School of Computer Science and Engineering, Central South University, Changsha, China.
Xiangjiang Laboratory, Changsha, China.
Nat Commun. 2024 Aug 31;15(1):7561. doi: 10.1038/s41467-024-51891-9.
Single-cell RNA sequencing (scRNA-seq) technologies have become essential tools for characterizing cellular landscapes within complex tissues. Large-scale single-cell transcriptomics holds great potential for identifying rare cell types critical to the pathogenesis of diseases and biological processes. Existing methods for identifying rare cell types often rely on one-time clustering using partial or global gene expression. However, these rare cell types may be overlooked during the clustering phase, posing challenges for their accurate identification. In this paper, we propose a Cluster decomposition-based Anomaly Detection method (scCAD), which iteratively decomposes clusters based on the most differential signals in each cluster to effectively separate rare cell types and achieve accurate identification. We benchmark scCAD on 25 real-world scRNA-seq datasets, demonstrating its superior performance compared to 10 state-of-the-art methods.

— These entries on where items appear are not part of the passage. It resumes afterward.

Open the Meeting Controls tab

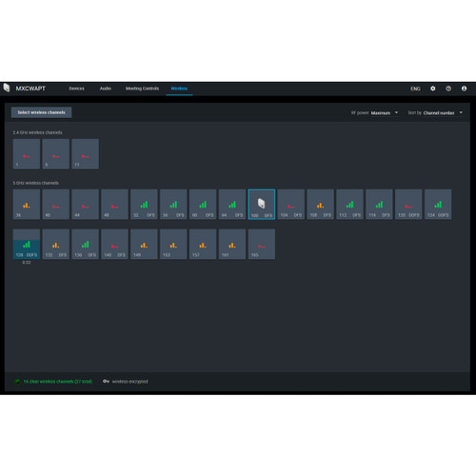142,89
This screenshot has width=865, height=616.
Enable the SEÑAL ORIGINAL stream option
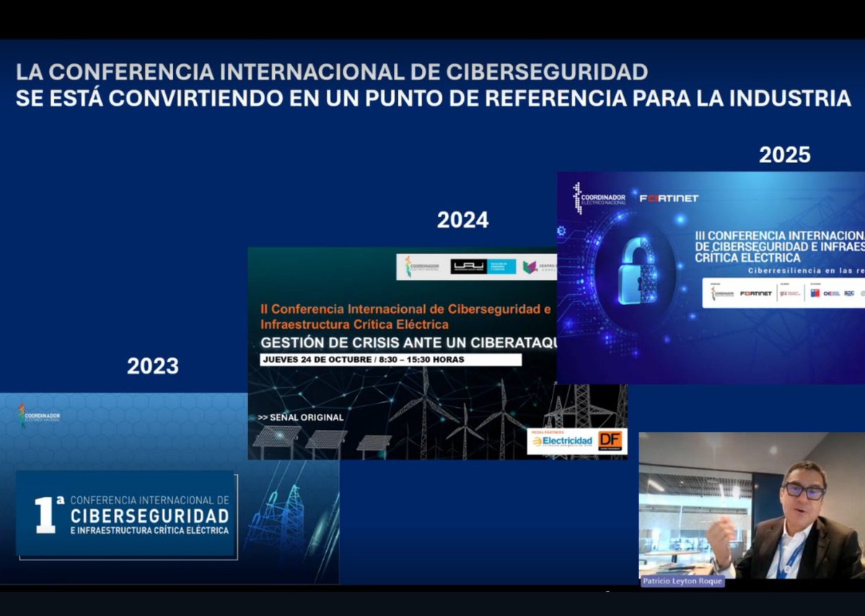click(300, 418)
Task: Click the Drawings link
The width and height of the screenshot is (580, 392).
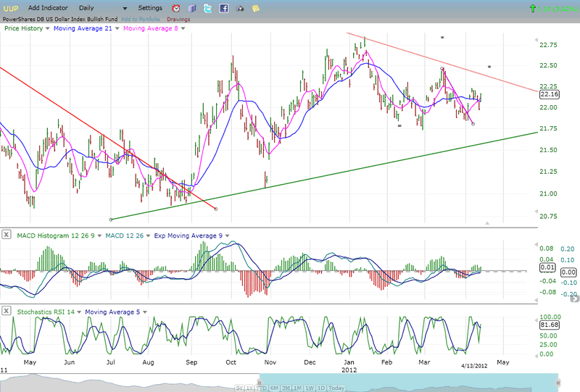Action: 178,19
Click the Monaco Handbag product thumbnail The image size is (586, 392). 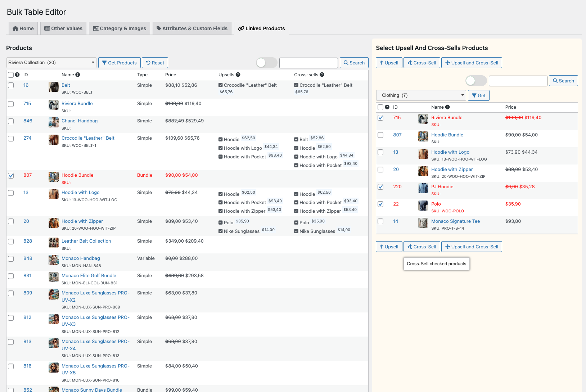click(53, 260)
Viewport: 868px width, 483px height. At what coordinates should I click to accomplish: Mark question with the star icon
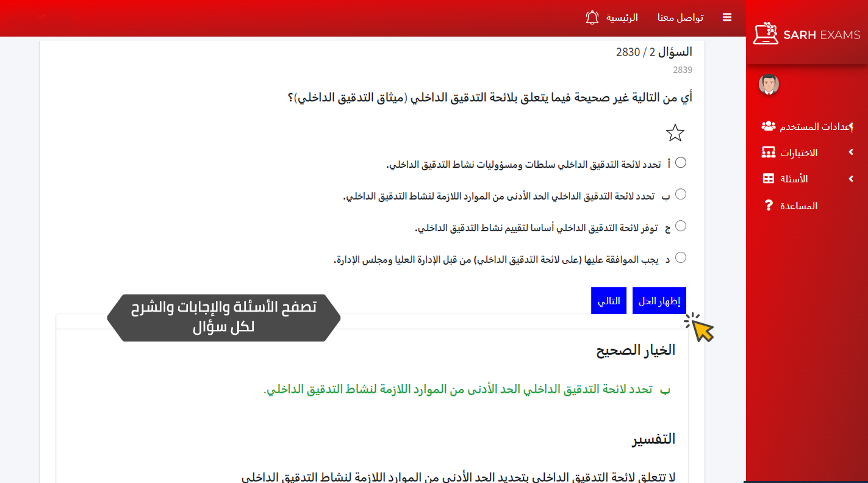(x=675, y=133)
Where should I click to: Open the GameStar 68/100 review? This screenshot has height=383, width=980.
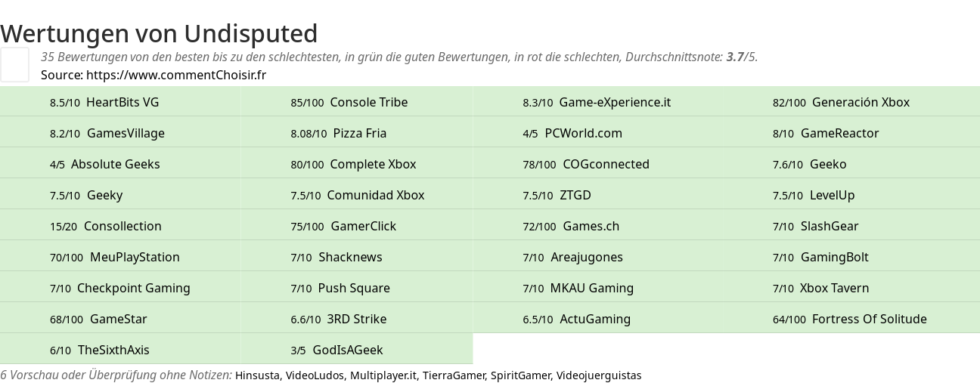click(118, 319)
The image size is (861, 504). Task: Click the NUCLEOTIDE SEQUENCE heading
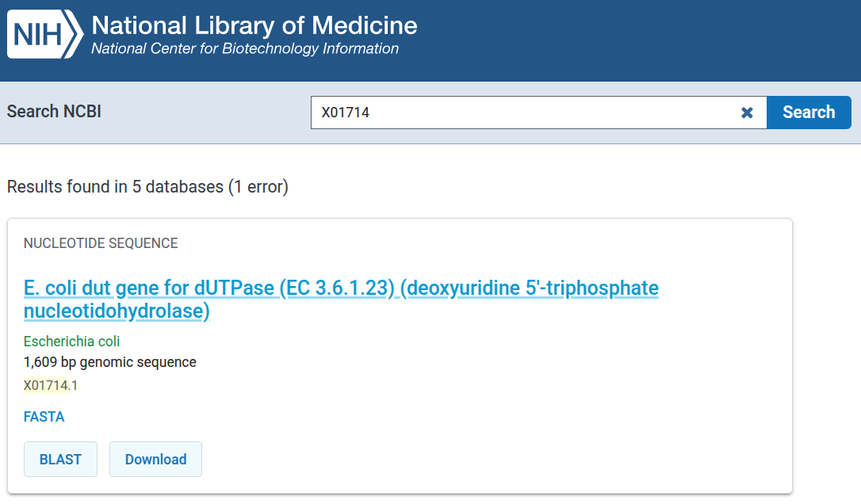101,243
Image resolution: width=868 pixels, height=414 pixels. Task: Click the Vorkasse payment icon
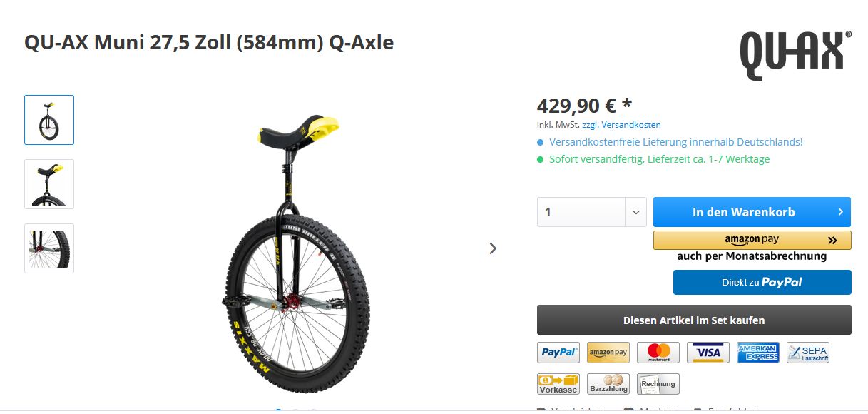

In-depth case studies across diverse datasets, including mouse airway, brain, intestine, human pancreas, immunology data, and clear cell renal cell carcinoma, showcase scCAD's efficiency in identifying rare cell types in complex biological scenarios. Furthermore, scCAD can correct the annotation of rare cell types and identify immune cell subtypes associated with disease, thereby offering valuable insights into disease progression.
单细胞 RNA 测序 (scRNA-seq) 技术已成为描绘复杂组织内细胞图谱的重要工具。大规模单细胞转录组学在鉴定对疾病发病机制和生物学过程至关重要的稀有细胞类型方面具有巨大潜力。识别稀有细胞类型的现有方法通常依赖于使用部分或全局基因表达进行一次性聚类。然而,在聚类阶段,这些稀有细胞类型可能会被忽略,从而对其准确识别构成挑战。在本文中,我们提出了一种基于聚类分解的异常检测方法 (scCAD),该方法基于每个聚类中最具差异的信号迭代地分解聚类,从而有效地分离稀有细胞类型并实现准确识别。我们在 25 个真实 scRNA-seq 数据集上对 scCAD 进行了基准测试,结果表明其性能优于 10 种最先进的方法。在包括小鼠气道、大脑、肠道、人类胰腺、免疫学数据和透明细胞肾细胞癌在内的多个数据集的深入案例研究中,展示了 scCAD 在识别复杂生物学场景中的稀有细胞类型方面的效率。此外,scCAD 可以纠正稀有细胞类型的注释,并识别与疾病相关的免疫细胞亚型,从而为疾病进展提供有价值的见解。